**Task brief**
Pick out every line in the rows below that contains the string "word", and copy each one as a whole line.

(Click-target data)

— START —

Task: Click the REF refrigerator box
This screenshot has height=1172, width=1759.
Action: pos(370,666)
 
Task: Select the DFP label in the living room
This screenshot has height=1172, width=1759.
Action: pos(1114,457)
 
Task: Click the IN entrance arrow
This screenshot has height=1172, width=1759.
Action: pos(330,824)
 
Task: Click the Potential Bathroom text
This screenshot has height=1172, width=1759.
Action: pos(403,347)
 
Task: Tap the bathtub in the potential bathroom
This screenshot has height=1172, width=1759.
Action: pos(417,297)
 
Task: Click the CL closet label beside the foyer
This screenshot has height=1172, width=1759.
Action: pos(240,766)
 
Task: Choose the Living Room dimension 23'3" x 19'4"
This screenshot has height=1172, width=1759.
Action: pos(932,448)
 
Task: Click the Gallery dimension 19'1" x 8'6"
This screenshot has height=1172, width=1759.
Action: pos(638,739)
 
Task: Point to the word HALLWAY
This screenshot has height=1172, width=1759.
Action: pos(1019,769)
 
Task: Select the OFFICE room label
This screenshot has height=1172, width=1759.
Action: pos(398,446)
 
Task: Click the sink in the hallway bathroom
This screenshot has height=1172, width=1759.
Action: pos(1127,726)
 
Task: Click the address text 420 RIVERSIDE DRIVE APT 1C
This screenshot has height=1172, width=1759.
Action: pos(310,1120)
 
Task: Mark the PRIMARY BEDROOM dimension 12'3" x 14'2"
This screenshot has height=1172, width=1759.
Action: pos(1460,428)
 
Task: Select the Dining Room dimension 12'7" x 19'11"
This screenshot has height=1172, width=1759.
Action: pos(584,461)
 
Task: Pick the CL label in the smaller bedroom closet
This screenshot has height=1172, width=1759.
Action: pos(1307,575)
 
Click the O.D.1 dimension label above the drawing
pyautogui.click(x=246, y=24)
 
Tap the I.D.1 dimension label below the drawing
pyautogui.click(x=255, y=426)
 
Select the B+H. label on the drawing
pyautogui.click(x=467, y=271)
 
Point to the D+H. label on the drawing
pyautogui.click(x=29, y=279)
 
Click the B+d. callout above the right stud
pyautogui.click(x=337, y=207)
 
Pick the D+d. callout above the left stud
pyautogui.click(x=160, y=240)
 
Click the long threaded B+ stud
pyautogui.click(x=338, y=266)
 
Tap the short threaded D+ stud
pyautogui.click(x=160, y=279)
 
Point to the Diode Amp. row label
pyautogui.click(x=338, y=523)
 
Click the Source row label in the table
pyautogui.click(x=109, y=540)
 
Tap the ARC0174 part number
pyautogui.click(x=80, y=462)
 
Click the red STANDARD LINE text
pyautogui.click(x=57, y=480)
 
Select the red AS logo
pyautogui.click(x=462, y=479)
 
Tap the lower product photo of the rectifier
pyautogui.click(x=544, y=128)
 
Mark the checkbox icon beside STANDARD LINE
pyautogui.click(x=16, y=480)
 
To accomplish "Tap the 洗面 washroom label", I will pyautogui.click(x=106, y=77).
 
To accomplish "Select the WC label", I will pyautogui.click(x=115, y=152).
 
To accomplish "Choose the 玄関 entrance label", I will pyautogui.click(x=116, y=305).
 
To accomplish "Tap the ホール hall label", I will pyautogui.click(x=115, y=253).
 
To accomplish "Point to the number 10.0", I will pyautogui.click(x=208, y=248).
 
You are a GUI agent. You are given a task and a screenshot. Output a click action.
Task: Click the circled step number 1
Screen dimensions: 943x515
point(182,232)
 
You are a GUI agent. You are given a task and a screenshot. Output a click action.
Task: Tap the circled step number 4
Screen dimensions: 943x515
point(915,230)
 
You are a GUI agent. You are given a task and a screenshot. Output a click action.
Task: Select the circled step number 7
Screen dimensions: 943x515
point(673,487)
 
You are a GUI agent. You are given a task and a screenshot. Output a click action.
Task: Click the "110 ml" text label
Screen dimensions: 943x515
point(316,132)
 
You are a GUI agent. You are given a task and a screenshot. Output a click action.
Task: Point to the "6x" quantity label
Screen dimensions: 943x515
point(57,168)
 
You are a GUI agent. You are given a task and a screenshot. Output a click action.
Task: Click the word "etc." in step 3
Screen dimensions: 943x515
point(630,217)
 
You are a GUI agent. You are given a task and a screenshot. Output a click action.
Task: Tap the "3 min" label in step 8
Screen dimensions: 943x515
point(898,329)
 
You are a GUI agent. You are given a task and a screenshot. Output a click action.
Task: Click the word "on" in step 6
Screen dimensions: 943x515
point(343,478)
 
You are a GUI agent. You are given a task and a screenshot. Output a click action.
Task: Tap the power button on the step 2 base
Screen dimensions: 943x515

— END —

**Response for this exercise**
Task: Point to the word HALLWAY
Task: Click the word "etc." in step 3
Task: Click the word "on" in step 6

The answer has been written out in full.